Si elle écrit de diverses manières, Mélanie aime à disséminer – en dehors des luminaires, des vitrines et des potirons (bis). On peut lire ses textes dans les revues, comme N47, Recours au poème, Triages, Verso, Décharge, Ce qui reste, pour n’en citer que quelques unes. Elle est aussi une des auteurs de l’anthologie éditée à l’occasion des cinq ans du festival Poésie dans(e) la rue, chez Christophe Chomant.

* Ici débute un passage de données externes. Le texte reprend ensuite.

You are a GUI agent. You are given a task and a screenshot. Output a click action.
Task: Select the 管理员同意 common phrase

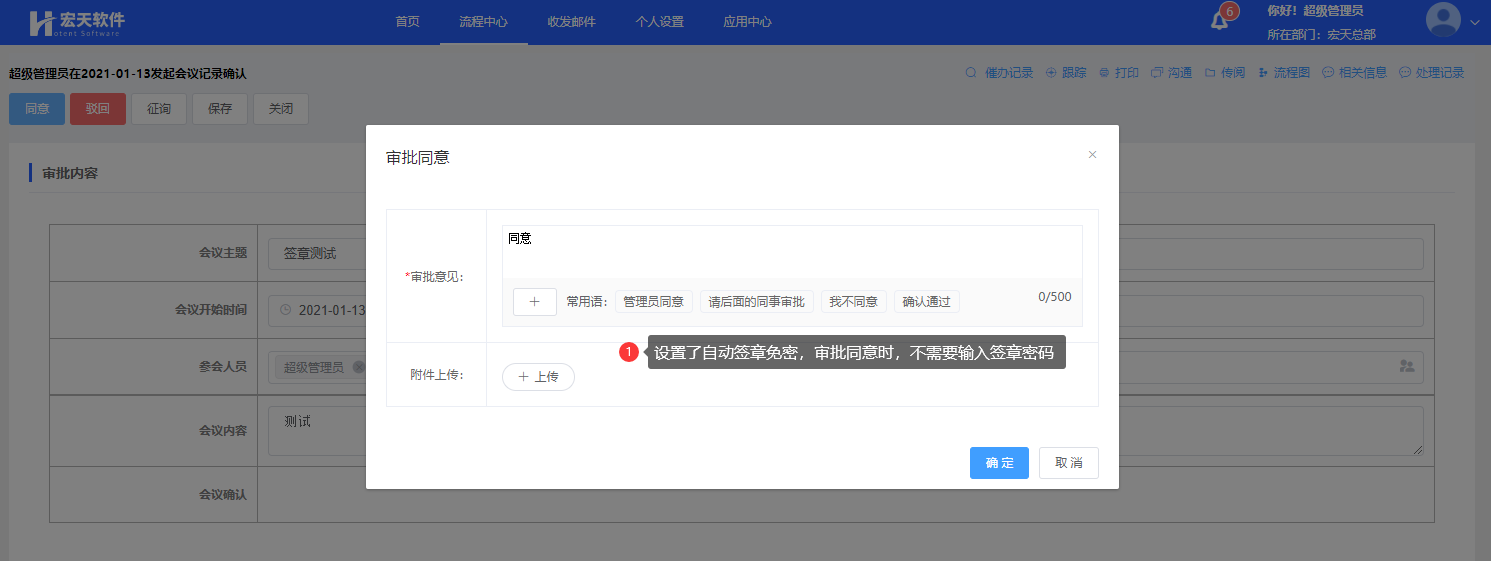pyautogui.click(x=653, y=301)
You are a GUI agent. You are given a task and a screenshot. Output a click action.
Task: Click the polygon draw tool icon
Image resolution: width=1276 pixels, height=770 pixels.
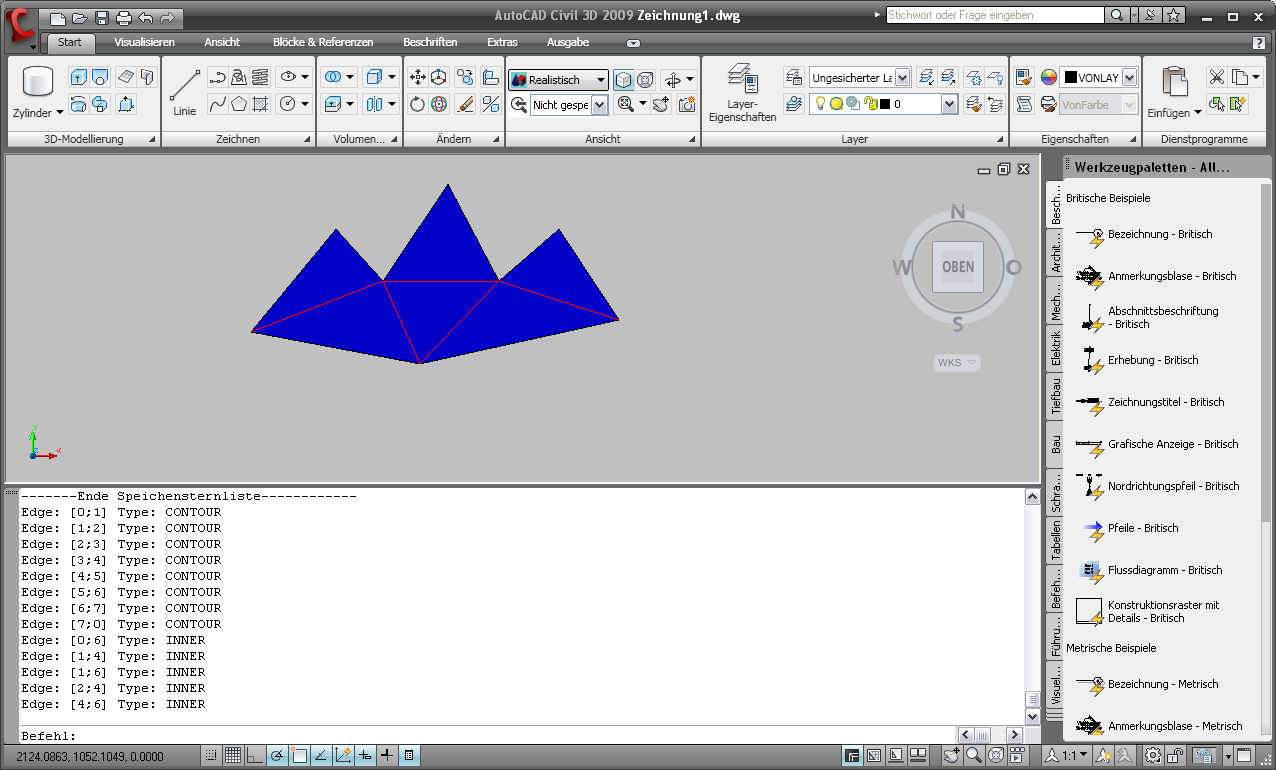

Bientôt, chez Cheyne dans la collection grise, paraîtra Des falaises, une ode à la lisière nord de la Normandie, ourlet marin du paysage regardant l’Angleterre, chantant leur structure, leur place dans son patrimoine affectif, et surtout la source inépuisable d’images mentales, de pensées, sorte de miroir sans tain au travers et dans lequel se reflète la vie de l’écrivaine.

« jamais le cœur si grand
qu’en haut d’une falaise

la place pour qu’il s’étende
ouvre son ciel

plein soleil
plein vent

être à soi à l’autre
au monde

pleinement »

Enfin, dire que dans le cadre du festival Terres de Paroles 2016, Mélanie participe à Yvetôt, avec Dorothée Zumstein (Fauville-en-Caux), Pacôme Thiellement (Duclair) et Perrine Le Querrec (Vernon), à des balades poétiques dans quatre jardins de Normandie. Un hommage libre, unique, pour de petits groupes de spectateurs, inspirés par les plantes citées dans l’œuvre de Shakespeare.

Pour terminer sur l’image de la plante, disons que Mélanie est une variété de liseron, herbacée vivace qui vit dans les haies, dans les bois, dans les dunes, dans les champs, dans l’eau…et même dans les jardins de ville, au grand dam de leurs propriétaires scrupuleux. Ses tiges sont volubiles et s’enroulent sur les supports qui sont à sa portée. La poésie de Mélanie, c’est le liseron bleu, variété « cultivée » qui ne renie pas ses origines sauvages, le volubilis.

Une forme certaine de liberté ne renonçant à explorer aucune direction.